"""

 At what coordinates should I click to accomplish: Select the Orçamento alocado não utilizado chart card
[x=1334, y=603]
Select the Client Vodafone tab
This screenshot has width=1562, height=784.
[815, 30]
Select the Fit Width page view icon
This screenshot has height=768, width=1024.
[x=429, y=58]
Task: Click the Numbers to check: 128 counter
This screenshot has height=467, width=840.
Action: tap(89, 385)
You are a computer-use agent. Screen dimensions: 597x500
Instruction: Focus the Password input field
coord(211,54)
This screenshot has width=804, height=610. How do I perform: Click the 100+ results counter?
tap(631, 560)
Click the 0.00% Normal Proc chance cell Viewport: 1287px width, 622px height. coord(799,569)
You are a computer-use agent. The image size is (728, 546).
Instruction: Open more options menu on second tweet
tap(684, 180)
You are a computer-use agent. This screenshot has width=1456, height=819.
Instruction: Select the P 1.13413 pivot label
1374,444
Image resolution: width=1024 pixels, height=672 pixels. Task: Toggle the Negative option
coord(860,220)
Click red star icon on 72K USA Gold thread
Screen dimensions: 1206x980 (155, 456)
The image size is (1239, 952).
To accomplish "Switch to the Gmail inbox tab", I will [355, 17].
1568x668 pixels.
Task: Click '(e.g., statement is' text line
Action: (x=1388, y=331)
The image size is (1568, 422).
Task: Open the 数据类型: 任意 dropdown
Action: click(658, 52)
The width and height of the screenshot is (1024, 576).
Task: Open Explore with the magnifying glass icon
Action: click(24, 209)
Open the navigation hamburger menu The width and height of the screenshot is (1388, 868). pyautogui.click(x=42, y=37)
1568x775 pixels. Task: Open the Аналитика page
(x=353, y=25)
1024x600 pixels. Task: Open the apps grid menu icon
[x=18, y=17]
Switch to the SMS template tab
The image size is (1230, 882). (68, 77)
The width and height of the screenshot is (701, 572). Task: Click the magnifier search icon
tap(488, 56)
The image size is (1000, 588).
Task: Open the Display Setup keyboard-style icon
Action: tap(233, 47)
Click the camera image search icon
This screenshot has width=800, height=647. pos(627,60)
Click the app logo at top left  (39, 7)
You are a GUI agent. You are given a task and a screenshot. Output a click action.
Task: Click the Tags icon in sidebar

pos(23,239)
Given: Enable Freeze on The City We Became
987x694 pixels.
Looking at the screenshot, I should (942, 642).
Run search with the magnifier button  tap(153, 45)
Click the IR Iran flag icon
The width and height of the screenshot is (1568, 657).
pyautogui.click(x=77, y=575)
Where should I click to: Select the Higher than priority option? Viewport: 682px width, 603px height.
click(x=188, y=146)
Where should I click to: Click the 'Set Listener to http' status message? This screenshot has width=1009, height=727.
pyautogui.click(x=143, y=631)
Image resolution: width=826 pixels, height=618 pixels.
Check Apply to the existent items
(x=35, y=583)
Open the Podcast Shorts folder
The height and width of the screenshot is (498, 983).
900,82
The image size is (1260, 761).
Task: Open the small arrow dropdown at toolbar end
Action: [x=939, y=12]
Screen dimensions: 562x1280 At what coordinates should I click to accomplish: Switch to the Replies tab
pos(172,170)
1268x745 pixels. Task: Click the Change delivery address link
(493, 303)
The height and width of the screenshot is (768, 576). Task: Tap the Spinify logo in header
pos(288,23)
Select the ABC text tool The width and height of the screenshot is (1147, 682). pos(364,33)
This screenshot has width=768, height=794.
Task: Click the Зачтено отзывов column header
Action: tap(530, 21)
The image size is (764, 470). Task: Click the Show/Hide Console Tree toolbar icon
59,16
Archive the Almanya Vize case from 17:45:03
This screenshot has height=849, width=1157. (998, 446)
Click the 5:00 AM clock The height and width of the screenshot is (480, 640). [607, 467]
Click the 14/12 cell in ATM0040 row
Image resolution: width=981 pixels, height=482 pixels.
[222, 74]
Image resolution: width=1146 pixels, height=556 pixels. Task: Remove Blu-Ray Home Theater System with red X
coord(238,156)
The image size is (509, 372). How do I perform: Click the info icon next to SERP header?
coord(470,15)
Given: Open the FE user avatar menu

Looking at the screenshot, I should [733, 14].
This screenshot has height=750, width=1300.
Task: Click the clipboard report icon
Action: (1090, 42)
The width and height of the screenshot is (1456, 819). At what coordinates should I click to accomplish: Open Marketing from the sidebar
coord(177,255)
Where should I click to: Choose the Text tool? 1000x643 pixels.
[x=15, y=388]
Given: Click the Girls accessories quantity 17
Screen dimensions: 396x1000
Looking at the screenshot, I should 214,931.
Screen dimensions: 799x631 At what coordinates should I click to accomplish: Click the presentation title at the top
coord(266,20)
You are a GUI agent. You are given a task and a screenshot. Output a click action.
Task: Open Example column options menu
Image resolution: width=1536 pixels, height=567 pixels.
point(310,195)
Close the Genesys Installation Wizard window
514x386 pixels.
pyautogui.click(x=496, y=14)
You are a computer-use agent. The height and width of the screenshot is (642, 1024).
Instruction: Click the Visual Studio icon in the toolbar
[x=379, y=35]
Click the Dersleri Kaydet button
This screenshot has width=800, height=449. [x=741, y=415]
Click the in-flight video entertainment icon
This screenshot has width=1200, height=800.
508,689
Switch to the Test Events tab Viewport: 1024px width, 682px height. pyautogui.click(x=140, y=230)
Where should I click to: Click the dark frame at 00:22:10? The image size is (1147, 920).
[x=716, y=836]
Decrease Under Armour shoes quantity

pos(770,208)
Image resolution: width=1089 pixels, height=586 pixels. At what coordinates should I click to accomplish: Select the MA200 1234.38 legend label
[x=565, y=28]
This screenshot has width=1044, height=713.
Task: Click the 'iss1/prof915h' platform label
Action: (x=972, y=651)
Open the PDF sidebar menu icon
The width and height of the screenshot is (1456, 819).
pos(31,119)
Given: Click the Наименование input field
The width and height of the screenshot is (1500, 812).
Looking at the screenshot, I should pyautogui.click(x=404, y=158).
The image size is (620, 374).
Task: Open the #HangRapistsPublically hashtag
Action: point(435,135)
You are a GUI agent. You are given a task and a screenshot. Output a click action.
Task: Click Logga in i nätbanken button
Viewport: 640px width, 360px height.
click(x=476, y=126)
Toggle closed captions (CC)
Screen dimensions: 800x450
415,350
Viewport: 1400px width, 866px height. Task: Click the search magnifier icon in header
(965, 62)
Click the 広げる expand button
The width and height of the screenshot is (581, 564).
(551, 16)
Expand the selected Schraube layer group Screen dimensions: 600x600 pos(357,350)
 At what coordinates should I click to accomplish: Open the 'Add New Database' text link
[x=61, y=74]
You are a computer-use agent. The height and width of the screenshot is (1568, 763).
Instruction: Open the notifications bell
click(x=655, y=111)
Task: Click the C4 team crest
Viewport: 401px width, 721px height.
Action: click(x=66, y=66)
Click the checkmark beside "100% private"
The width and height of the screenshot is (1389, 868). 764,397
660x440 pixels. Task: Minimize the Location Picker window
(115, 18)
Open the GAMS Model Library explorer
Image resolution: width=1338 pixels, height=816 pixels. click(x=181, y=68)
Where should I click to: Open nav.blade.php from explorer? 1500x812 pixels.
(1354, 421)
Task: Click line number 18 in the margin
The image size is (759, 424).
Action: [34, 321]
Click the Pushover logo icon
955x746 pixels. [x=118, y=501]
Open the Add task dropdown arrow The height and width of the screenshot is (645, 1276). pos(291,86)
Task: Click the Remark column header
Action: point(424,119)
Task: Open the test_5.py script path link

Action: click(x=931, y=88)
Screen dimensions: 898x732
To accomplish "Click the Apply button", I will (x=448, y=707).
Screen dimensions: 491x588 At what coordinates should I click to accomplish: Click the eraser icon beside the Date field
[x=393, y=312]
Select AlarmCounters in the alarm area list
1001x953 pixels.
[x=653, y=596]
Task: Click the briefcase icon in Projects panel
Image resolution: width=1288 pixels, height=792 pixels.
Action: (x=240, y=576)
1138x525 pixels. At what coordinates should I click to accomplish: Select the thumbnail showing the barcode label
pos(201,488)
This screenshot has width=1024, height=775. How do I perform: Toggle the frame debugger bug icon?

"""

* [TASK]: All lines in the data above from the one with "At what coordinates should I click to accomplish: Open the" through the one with "Task: Click the briefcase" must be repeated exactly, and no others.

* [TASK ANSWER]:
 At what coordinates should I click to accomplish: Open the 'Add New Database' text link
[x=61, y=74]
You are a computer-use agent. The height and width of the screenshot is (1568, 763).
Instruction: Open the notifications bell
click(x=655, y=111)
Task: Click the C4 team crest
Viewport: 401px width, 721px height.
Action: click(x=66, y=66)
Click the checkmark beside "100% private"
The width and height of the screenshot is (1389, 868). 764,397
660x440 pixels. Task: Minimize the Location Picker window
(115, 18)
Open the GAMS Model Library explorer
Image resolution: width=1338 pixels, height=816 pixels. click(x=181, y=68)
Where should I click to: Open nav.blade.php from explorer? 1500x812 pixels.
(1354, 421)
Task: Click line number 18 in the margin
The image size is (759, 424).
Action: [34, 321]
Click the Pushover logo icon
955x746 pixels. [x=118, y=501]
Open the Add task dropdown arrow The height and width of the screenshot is (645, 1276). pos(291,86)
Task: Click the Remark column header
Action: point(424,119)
Task: Open the test_5.py script path link

Action: click(x=931, y=88)
Screen dimensions: 898x732
To accomplish "Click the Apply button", I will (x=448, y=707).
Screen dimensions: 491x588 At what coordinates should I click to accomplish: Click the eraser icon beside the Date field
[x=393, y=312]
Select AlarmCounters in the alarm area list
1001x953 pixels.
[x=653, y=596]
Task: Click the briefcase icon in Projects panel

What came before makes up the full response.